# Indiginus Samples



## GtrString (Nov 26, 2018)

Hi there,
Im looking to pick up a few libs from Indiginus Samples, like the Resonator, the Mandolin and Blue Street Brass, as I love the sounds from the demos and they fill a relevant gap in my portfolio of sounds.

But I looked into the support forum at KVR, which is linked to from the Indiginus site, and posters report that the developer is not active there anymore. That got me a little cautious.

Products are still up for sale at the Indiginus site, so I would like to inquire here if any of you use products from Indiginus, what your experiences are, and if it is safe to buy from them? Anything to be alert about?

http://indiginus.com/index.html


----------



## richard kurek (Nov 26, 2018)

GtrString said:


> Hi there,
> Im looking to pick up a few libs from Indiginus Samples, like the Resonator, the Mandolin and Blue Street Brass, as I love the sounds from the demos and they fill a relevant gap in my portfolio of sounds.
> 
> But I looked into the support forum at KVR, which is linked to from the Indiginus site, and posters report that the developer is not active there anymore. That got me a little cautious.
> ...


i have no issues and do like the products


----------



## Raindog (Nov 26, 2018)

Same here. Never had a problem. Great libraries.
regards
Raindog


----------



## Garry (Nov 26, 2018)

Bought both Renaxxance and Renegade acoustic guitar from them (fairly recently) - both purchases no problem, both excellent products. No hesitation in recommending.


----------



## MrCambiata (Nov 26, 2018)

Same here, no issues at all, very pleased with their guitars.


----------



## GtrString (Nov 26, 2018)

Great to hear that any concerns are unwarranted!


----------



## David Cuny (Nov 26, 2018)

I've got a bunch of the instruments, and they work and sound exactly as advertised.

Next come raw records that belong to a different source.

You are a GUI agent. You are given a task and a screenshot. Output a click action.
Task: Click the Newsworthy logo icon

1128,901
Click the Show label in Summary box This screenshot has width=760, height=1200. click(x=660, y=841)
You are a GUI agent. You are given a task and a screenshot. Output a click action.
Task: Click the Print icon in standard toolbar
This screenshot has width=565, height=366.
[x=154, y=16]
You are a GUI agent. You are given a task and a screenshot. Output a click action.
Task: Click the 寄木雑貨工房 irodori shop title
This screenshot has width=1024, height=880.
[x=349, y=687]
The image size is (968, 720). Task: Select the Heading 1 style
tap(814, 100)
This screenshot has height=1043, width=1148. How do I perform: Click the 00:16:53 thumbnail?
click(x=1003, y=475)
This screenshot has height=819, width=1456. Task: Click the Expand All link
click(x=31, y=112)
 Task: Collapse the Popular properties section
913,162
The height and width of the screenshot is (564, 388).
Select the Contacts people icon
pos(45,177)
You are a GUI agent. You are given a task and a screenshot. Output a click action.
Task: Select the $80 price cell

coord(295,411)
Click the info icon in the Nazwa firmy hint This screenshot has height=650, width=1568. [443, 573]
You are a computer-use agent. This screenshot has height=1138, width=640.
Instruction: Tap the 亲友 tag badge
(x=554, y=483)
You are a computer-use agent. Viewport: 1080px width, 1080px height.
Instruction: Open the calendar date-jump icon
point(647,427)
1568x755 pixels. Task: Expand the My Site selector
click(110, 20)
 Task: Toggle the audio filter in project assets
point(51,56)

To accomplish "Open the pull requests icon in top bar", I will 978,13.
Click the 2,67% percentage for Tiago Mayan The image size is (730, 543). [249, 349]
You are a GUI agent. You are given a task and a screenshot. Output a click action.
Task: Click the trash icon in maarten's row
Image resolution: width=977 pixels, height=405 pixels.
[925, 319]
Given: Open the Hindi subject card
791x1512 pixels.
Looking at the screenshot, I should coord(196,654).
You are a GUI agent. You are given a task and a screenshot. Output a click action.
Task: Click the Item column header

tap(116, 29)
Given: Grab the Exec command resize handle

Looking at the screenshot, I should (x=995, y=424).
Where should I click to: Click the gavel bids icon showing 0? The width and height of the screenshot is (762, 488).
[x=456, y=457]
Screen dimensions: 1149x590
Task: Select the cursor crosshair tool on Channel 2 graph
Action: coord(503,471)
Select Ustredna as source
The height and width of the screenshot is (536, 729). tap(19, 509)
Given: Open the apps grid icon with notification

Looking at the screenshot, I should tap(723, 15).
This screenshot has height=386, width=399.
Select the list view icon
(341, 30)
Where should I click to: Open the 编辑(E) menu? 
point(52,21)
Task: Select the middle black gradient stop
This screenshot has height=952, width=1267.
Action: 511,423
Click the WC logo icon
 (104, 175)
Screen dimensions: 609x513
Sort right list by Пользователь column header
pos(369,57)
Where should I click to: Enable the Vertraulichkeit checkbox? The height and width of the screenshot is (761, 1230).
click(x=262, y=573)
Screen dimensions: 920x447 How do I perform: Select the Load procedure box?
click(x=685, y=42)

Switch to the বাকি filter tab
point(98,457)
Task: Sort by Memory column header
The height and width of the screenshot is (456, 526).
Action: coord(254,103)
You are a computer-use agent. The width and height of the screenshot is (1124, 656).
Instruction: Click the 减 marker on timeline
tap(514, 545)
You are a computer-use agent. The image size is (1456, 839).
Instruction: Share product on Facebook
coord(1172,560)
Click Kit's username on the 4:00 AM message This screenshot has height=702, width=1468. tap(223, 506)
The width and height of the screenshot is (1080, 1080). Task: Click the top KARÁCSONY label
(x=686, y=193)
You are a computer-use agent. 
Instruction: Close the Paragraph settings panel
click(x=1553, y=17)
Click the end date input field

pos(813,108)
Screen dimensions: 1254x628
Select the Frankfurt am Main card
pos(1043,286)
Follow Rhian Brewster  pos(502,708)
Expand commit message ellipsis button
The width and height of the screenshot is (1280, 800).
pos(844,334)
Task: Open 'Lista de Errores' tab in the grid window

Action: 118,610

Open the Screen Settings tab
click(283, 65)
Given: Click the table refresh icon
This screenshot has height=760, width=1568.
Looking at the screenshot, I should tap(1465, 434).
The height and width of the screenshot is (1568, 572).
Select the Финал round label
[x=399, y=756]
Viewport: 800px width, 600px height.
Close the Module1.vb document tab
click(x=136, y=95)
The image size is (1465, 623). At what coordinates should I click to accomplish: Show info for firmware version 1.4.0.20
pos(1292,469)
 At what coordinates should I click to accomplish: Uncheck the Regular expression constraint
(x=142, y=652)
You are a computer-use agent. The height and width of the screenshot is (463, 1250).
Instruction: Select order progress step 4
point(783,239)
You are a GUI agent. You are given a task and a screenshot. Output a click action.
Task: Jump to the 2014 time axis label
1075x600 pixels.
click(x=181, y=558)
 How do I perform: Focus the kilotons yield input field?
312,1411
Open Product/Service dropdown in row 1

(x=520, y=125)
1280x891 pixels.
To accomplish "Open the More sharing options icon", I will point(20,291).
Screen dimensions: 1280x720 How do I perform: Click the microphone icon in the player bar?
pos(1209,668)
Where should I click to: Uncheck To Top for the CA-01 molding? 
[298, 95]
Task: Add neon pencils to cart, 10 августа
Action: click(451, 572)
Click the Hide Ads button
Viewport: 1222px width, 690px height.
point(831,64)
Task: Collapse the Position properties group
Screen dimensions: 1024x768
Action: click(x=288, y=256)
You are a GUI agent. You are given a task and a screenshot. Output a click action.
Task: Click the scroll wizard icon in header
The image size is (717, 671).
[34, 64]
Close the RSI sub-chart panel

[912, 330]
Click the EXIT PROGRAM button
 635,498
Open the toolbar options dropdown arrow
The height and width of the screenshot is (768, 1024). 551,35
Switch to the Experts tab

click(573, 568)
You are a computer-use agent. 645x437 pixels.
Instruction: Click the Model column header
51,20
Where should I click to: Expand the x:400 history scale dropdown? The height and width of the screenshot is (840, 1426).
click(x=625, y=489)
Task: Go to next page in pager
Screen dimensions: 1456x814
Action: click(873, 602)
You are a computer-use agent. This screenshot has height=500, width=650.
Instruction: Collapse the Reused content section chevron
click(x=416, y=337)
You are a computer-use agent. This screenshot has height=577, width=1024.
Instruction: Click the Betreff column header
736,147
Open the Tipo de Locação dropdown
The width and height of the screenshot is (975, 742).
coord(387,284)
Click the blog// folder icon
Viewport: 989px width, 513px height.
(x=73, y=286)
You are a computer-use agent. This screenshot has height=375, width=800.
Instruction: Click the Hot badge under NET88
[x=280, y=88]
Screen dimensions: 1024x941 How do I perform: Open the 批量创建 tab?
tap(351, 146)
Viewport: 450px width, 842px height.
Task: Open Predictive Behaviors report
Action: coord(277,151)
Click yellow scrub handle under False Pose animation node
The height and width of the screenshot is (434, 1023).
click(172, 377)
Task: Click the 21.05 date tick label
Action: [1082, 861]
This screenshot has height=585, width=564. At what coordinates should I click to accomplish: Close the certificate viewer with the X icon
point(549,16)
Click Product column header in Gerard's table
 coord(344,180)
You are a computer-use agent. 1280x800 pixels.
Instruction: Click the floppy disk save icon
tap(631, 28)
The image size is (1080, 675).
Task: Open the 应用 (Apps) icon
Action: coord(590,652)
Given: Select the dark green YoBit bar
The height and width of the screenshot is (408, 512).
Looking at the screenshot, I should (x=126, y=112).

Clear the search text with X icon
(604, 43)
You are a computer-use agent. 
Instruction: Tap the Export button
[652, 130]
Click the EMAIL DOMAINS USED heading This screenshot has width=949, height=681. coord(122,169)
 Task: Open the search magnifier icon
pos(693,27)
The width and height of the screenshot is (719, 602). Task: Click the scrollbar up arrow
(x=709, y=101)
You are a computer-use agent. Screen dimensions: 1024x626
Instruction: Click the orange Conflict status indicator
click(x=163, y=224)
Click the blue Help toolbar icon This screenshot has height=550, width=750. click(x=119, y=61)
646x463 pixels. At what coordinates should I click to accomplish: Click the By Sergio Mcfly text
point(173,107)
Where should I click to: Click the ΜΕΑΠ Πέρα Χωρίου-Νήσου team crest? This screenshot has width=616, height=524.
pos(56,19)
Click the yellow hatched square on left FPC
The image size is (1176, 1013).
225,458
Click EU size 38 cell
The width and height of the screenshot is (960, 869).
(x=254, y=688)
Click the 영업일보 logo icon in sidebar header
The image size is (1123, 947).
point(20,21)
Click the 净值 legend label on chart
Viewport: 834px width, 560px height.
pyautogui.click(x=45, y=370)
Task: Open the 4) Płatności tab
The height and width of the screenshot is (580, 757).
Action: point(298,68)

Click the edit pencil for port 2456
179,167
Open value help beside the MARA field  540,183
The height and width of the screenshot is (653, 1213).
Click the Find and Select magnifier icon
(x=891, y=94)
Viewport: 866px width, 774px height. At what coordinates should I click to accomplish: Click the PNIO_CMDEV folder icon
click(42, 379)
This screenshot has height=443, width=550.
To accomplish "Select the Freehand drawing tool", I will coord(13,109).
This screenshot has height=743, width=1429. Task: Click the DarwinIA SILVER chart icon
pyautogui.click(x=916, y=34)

I don't know why Tracy doesn't post on the KVR site, but he's always been quick to reply to my emails. 

For example, I noticed that the approach note for hammer-ons and slides to the third of the major scale was coming from the flattened third instead of the second. This gave a cool bluesy sound, but wasn't always what was called for.

I got a prompt response to the email, _and_ there was an option to choose between the two (diatonic or blues) in the _next_ update. That's pretty awesome. 

Now I'm just waiting for the Strat version of the Renegade Electric...


----------



## wst3 (Nov 26, 2018)

A number of developers have accounts at KVR, but don't use it as their primary support mechanism. I can tell you that as recently as the last few weeks support at Indiginus is alive and well!


----------



## Ashermusic (Nov 26, 2018)

I have most of them and they are all great.

https://ask.audio/articles/review-indiginus-renegade-guitar
https://ask.audio/articles/review-strummaker-iv-acoustic-guitar
https://ask.audio/articles/review-solid-state-symphony


----------



## nordicguy (Nov 26, 2018)

Just good words to say about Indiginus!


----------



## GtrString (Nov 26, 2018)

Great, thanks guys. I got the resonator and blue street brass, BF or not. Will probably pick up more from them, if I love these.


----------



## MillsMixx (Nov 26, 2018)

Great company. Solid State Symphony is still one of my favorite fun libraries! I can get lost for hours in it.


----------



## Raindog (Nov 26, 2018)

GtrString said:


> Great, thanks guys. I got the resonator and blue street brass, BF or not. Will probably pick up more from them, if I love these.



Thanks for bringing Indiginus back to my Attention. I have quite a few of their libraries and like them a lot. I wanted to resist buying any new libraries even during this BF horror spam mail scenario. But listening to the Resonator and Blue Street Brass I couldn´t resist (at least with the Resonator). I presume you´re TC Collins himself posting under a different name


----------



## Dex (Nov 27, 2018)

The developer is active on these forums. I can’t remember who it is or else I’d tag them.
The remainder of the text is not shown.